Recast the listing below as a Markdown table with the columns Row and Line, starting at its first line and going on through the line that contains "Looking at the image, I should click on (755, 376).". Leave out blank lines.

Stored records:
************
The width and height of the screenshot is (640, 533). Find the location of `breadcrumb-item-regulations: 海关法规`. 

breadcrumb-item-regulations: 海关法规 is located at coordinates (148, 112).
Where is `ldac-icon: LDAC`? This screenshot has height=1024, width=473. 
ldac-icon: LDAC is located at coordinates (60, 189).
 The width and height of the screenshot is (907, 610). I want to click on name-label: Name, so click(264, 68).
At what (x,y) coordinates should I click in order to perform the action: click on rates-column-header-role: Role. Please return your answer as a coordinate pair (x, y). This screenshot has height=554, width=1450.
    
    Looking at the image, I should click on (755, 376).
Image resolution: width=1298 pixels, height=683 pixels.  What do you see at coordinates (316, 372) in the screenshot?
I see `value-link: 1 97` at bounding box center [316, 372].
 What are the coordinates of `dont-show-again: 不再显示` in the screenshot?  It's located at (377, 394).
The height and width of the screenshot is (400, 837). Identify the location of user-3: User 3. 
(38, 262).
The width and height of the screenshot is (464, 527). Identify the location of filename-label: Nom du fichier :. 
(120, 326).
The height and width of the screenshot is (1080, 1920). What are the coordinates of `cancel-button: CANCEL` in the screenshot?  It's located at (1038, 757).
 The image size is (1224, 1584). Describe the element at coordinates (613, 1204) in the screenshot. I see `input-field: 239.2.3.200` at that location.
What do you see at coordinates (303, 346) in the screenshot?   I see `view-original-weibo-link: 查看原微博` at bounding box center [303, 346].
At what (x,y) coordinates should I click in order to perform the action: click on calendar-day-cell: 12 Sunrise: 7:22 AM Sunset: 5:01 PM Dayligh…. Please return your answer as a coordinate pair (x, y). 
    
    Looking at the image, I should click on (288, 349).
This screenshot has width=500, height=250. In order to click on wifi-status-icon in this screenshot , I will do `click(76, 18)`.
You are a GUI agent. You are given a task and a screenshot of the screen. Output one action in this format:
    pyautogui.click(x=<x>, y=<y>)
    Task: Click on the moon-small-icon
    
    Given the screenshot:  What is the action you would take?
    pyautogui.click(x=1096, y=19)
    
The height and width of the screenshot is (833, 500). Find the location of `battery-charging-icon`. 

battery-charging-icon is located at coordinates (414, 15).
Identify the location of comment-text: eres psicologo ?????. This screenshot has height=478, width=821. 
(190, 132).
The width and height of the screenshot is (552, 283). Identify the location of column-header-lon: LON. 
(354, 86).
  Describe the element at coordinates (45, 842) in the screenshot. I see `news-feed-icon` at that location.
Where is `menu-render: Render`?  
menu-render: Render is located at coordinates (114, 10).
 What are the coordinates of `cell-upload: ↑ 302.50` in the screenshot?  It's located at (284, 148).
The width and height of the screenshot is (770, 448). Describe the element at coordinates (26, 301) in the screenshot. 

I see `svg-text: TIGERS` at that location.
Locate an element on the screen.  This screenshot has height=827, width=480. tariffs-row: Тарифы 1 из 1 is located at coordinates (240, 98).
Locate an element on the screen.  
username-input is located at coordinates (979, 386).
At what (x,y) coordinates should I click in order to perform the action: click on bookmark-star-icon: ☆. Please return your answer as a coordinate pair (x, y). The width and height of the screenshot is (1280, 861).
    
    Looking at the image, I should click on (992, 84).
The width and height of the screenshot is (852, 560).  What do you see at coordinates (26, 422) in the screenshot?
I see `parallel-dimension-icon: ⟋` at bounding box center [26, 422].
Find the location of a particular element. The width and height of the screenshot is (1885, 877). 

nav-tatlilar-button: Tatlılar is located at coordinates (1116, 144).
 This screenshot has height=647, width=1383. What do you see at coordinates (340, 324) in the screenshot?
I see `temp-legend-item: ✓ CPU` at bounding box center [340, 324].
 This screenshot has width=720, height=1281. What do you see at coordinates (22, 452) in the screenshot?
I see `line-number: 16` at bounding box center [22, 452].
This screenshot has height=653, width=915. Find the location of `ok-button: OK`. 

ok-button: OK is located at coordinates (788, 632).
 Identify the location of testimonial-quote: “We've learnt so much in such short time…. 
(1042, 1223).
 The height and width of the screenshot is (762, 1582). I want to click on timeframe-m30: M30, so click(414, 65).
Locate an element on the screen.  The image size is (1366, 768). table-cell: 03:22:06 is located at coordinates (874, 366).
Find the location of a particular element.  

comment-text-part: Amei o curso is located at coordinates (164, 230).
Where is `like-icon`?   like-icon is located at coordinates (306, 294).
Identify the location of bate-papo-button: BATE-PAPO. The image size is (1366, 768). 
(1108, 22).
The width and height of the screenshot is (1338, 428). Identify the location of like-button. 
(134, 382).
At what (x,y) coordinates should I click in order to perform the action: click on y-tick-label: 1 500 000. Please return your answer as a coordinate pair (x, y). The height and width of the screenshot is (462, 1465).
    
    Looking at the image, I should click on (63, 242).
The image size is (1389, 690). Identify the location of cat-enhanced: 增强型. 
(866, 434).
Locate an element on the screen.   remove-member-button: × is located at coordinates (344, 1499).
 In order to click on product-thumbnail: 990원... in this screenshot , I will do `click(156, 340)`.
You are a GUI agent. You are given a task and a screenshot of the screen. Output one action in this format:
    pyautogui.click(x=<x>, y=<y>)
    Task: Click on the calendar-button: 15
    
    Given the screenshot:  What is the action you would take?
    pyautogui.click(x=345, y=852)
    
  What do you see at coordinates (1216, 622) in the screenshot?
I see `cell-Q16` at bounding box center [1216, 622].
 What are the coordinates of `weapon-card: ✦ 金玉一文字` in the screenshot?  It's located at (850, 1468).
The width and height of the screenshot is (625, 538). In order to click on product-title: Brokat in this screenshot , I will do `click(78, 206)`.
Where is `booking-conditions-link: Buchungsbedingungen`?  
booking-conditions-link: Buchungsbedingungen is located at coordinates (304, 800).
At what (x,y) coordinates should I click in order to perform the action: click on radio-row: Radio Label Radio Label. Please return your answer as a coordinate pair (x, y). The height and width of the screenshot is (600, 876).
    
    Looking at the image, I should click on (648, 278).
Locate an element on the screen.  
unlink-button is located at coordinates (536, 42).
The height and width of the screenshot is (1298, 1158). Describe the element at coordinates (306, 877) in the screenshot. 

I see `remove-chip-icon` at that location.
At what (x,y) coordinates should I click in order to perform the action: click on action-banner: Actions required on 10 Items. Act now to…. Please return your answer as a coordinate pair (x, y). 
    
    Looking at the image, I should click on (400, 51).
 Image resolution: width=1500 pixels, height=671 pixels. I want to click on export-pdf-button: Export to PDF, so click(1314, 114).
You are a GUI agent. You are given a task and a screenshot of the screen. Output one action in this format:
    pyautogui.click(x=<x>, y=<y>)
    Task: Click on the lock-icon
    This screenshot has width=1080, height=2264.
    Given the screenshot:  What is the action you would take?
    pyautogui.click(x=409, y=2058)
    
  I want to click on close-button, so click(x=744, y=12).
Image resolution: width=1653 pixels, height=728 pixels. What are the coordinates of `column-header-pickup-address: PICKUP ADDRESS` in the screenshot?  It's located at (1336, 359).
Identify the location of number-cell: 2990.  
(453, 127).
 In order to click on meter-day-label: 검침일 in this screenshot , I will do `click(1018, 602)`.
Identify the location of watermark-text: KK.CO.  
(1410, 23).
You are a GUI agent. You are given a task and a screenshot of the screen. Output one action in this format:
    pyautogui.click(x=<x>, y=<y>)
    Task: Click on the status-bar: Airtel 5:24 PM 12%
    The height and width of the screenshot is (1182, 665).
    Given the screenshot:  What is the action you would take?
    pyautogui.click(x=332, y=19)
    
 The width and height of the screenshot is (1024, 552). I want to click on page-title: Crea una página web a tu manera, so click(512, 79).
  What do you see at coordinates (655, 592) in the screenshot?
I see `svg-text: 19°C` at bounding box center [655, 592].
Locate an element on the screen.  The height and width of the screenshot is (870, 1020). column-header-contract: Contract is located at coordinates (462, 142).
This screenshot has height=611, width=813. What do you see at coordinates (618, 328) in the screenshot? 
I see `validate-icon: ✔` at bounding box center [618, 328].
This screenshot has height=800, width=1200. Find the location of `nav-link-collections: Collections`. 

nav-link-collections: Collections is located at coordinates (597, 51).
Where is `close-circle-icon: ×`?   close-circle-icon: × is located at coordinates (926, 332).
************
- _Answer space_:
| Row | Line |
|---|---|
| 1 | The width and height of the screenshot is (640, 533). Find the location of `breadcrumb-item-regulations: 海关法规`.  |
| 2 | breadcrumb-item-regulations: 海关法规 is located at coordinates (148, 112). |
| 3 | Where is `ldac-icon: LDAC`? This screenshot has height=1024, width=473.  |
| 4 | ldac-icon: LDAC is located at coordinates (60, 189). |
| 5 |  The width and height of the screenshot is (907, 610). I want to click on name-label: Name, so click(264, 68). |
| 6 | At what (x,y) coordinates should I click in order to perform the action: click on rates-column-header-role: Role. Please return your answer as a coordinate pair (x, y). This screenshot has height=554, width=1450. |
| 7 |     Looking at the image, I should click on (755, 376). |